>> begin SUPPLIED MATERIAL

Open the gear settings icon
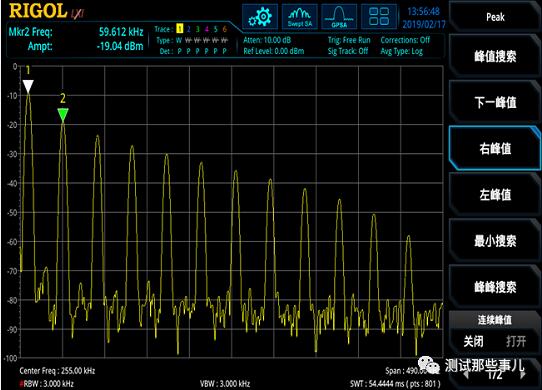Image resolution: width=542 pixels, height=390 pixels. tap(260, 16)
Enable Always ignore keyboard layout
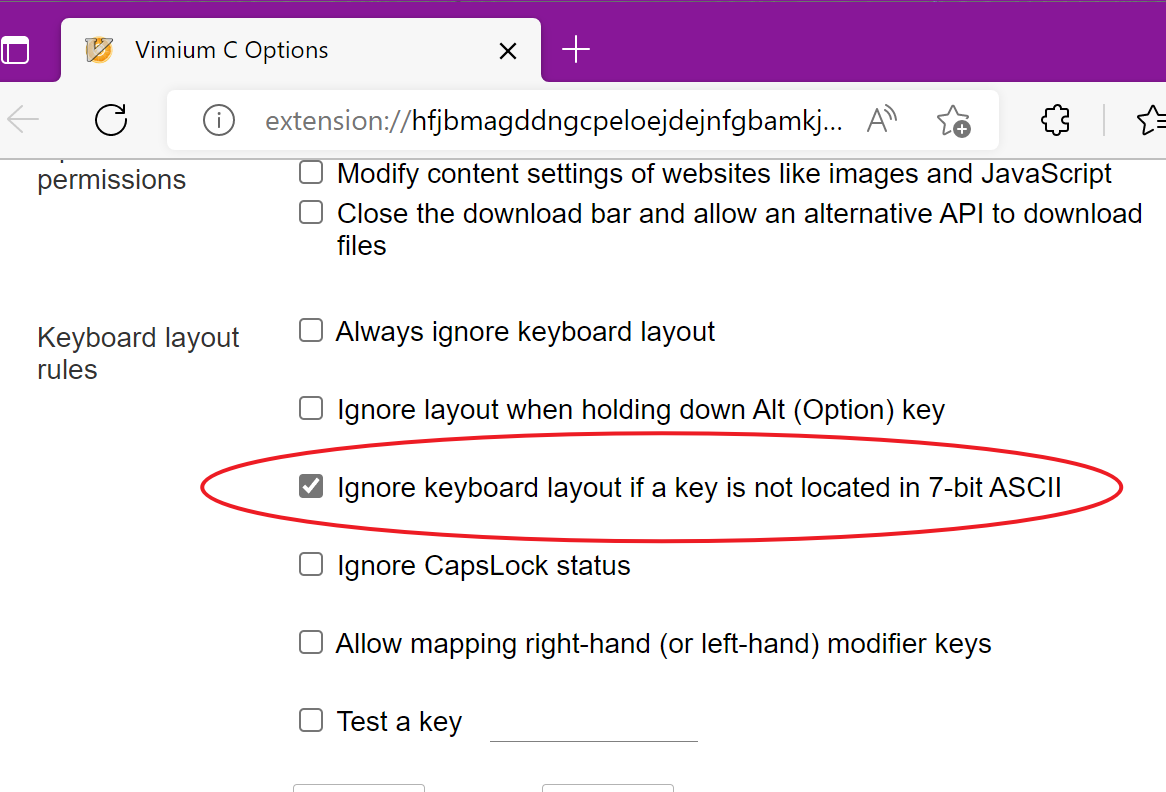This screenshot has height=792, width=1166. 310,329
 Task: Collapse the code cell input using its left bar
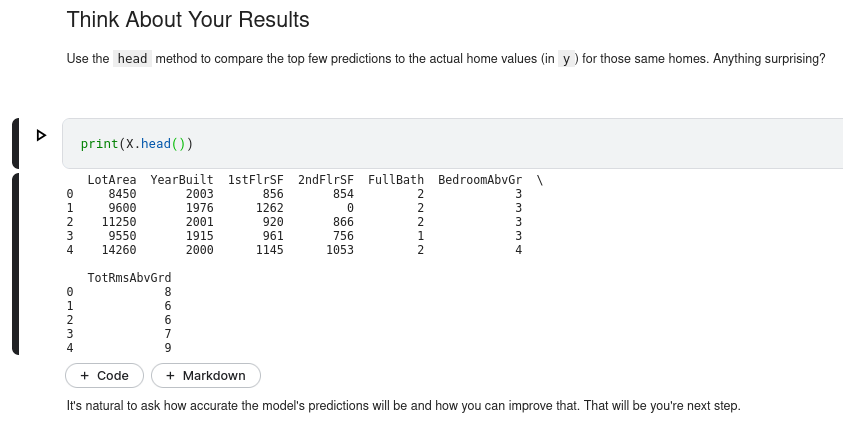tap(16, 143)
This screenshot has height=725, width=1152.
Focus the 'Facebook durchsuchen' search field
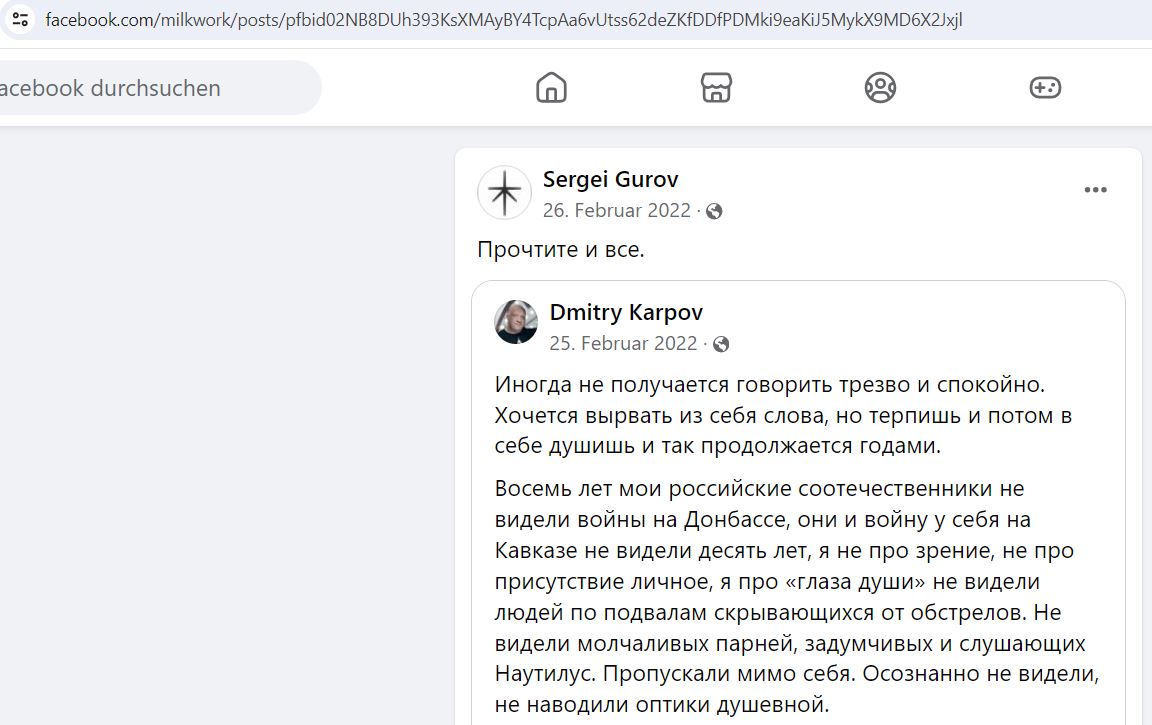point(158,87)
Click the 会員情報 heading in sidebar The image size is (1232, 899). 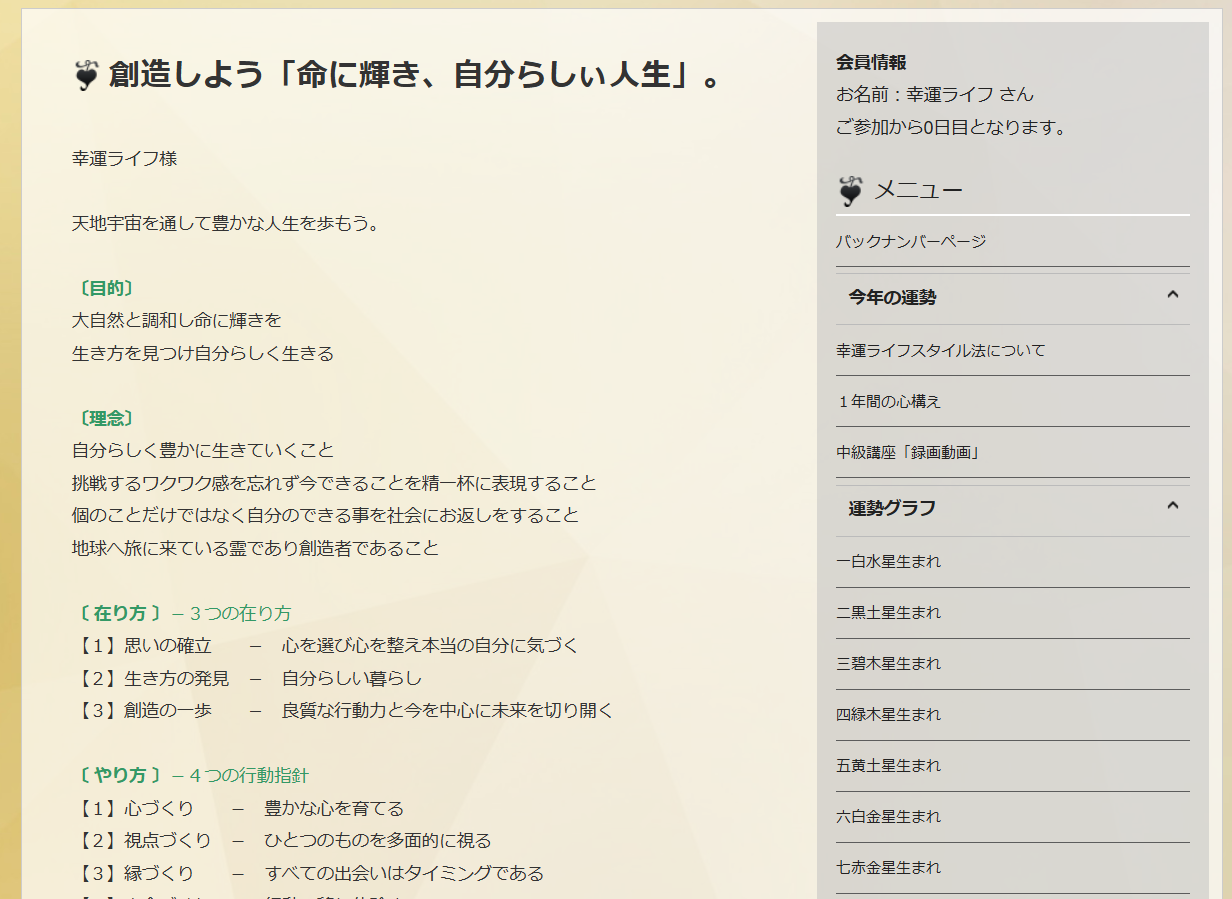tap(871, 63)
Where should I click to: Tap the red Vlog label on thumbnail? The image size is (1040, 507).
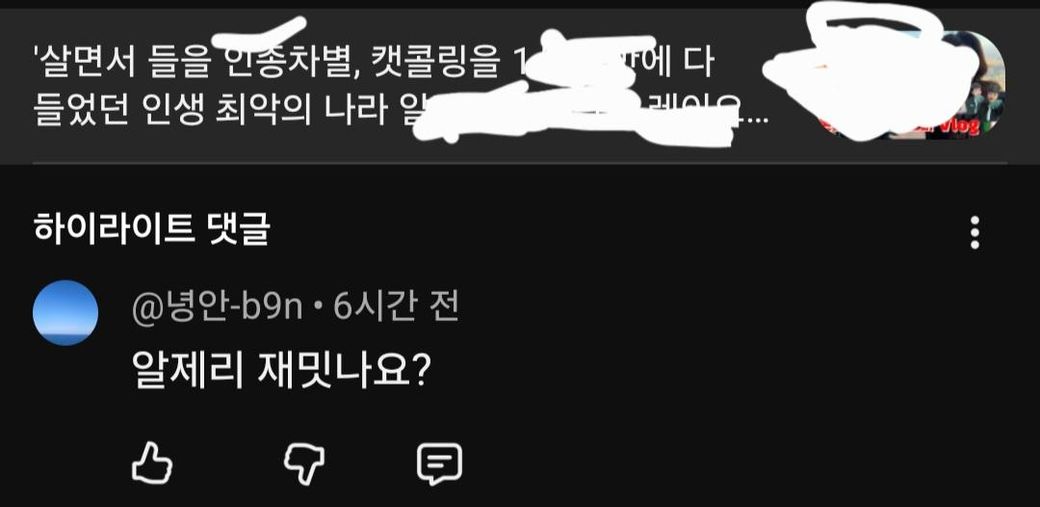(961, 126)
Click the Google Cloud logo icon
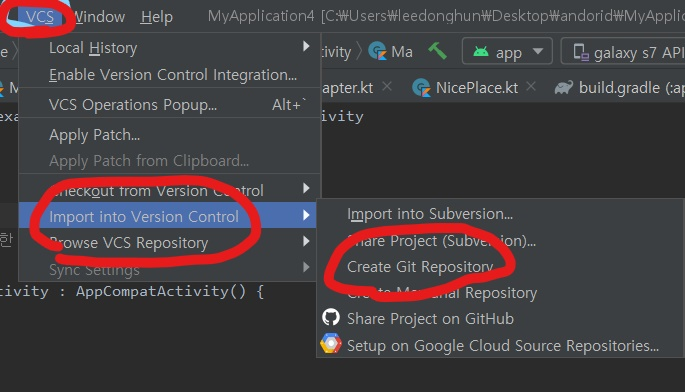Screen dimensions: 685x392 click(x=331, y=343)
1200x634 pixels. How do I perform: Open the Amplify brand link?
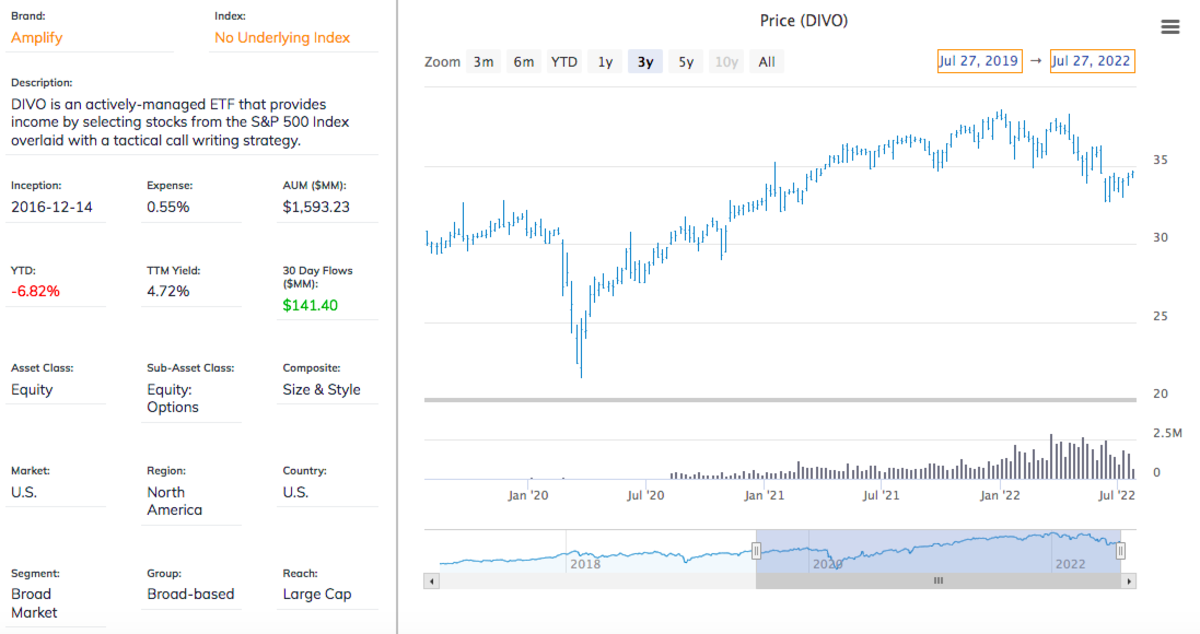click(x=36, y=38)
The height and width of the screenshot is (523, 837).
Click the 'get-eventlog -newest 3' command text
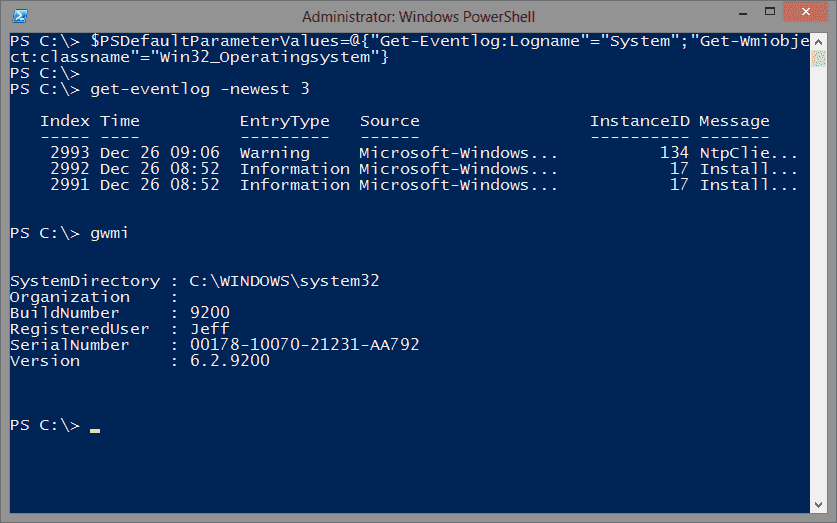[x=200, y=89]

>> end SUPPLIED MATERIAL

• WHAT YOU ARE ASKED TO DO
Copy the rows from the line that has "The height and" through the last row, replacing "Click" with "Select" and changing nothing else. Leave the pictures out.

• TASK SOLUTION
The height and width of the screenshot is (523, 837).
Select the 'get-eventlog -newest 3' command text
[x=200, y=89]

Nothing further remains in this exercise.